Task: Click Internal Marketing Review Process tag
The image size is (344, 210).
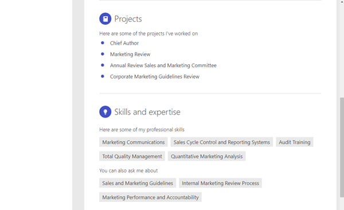Action: point(220,183)
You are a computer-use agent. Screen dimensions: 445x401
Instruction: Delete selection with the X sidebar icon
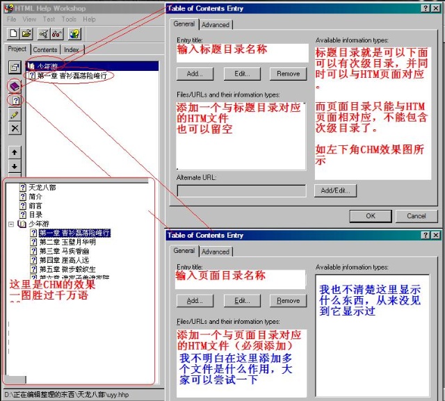(15, 129)
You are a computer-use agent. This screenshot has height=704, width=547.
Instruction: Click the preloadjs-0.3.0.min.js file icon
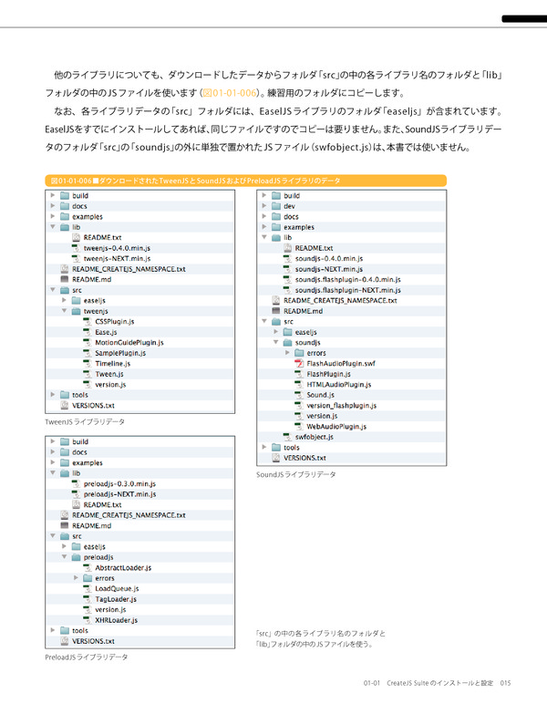76,483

__________________________________________________

(Written request) Please reproduce the records word for word, from the line that contains "You are a computer-use agent. Screen" through the end of the records, and leave the pictures out of your answer.

(Answer to this exercise)
You are a computer-use agent. Screen dimensions: 445x401
Instruction: Delete selection with the X sidebar icon
(15, 129)
You are a computer-use agent. This screenshot has height=704, width=547.
Instruction: Click the preloadjs-0.3.0.min.js file icon
76,483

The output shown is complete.